Instructions to follow: Convert all the records below into a numbered list with one entry per line, leaving out blank lines. Omit the pictures from the list.

(Records on where items appear)
--
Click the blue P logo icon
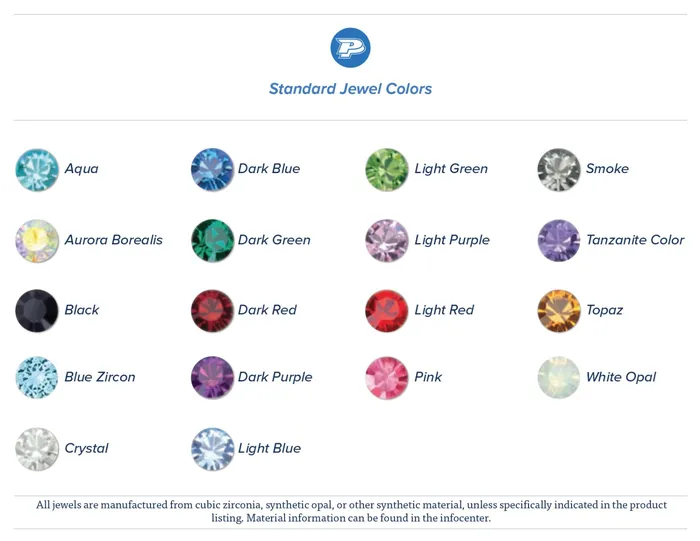 (350, 48)
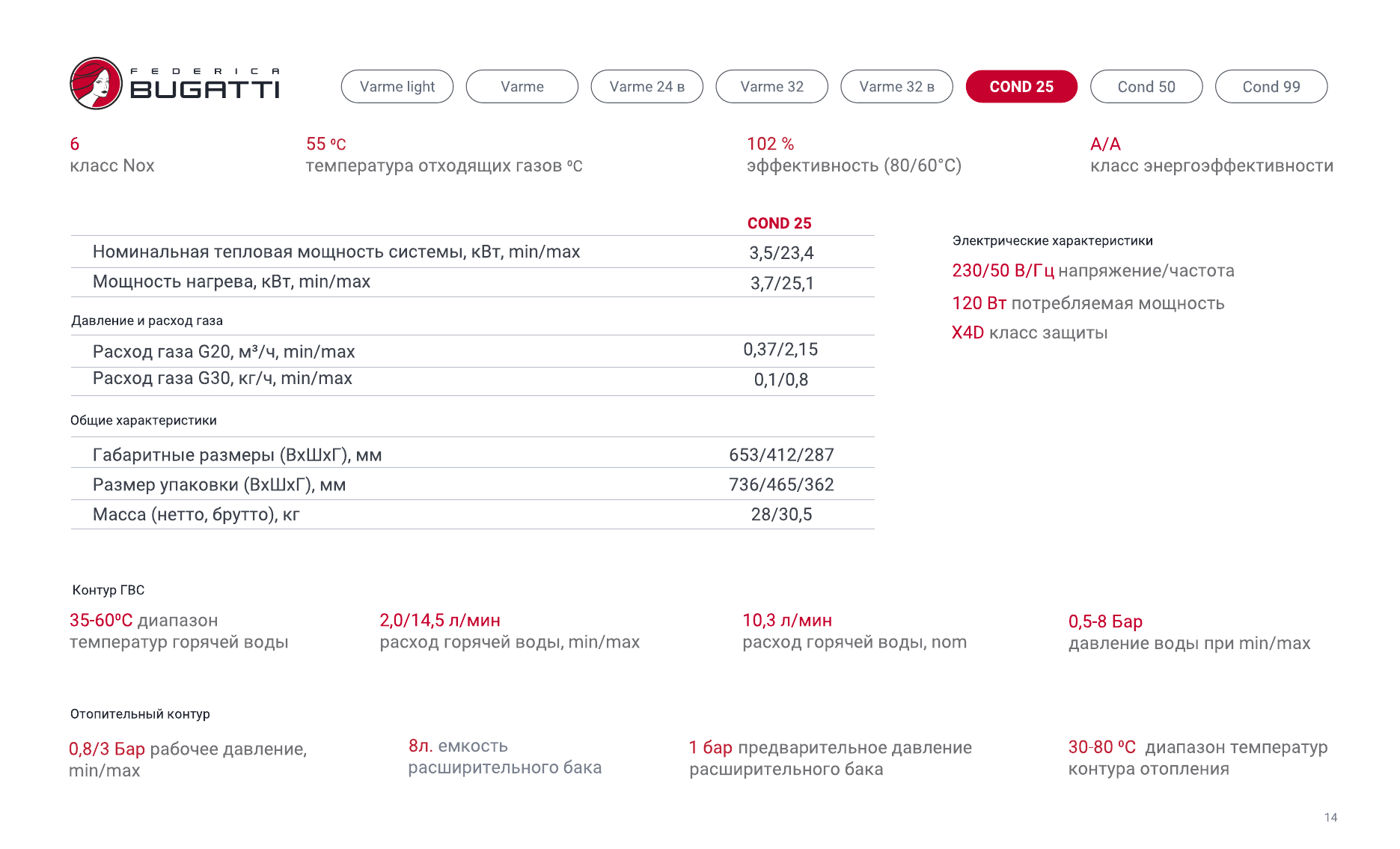
Task: Click the G20 gas consumption row label
Action: pos(224,352)
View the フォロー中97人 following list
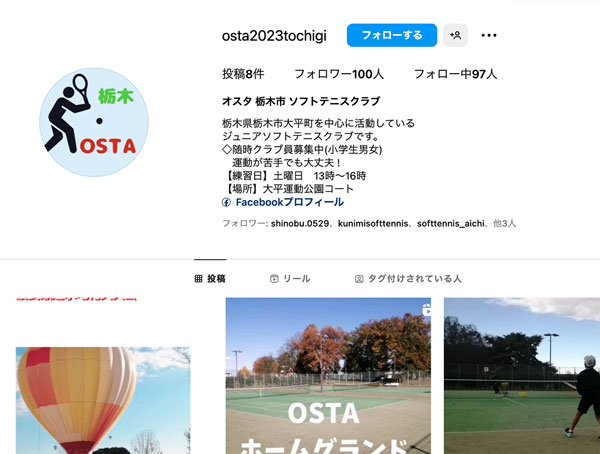 coord(455,74)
--
Task solution:
1. Click the blue P logo icon
2.  (350, 48)
3. Task: Click the G20 gas consumption row label
4. Action: pos(224,352)
5. View the フォロー中97人 following list
6.  coord(455,74)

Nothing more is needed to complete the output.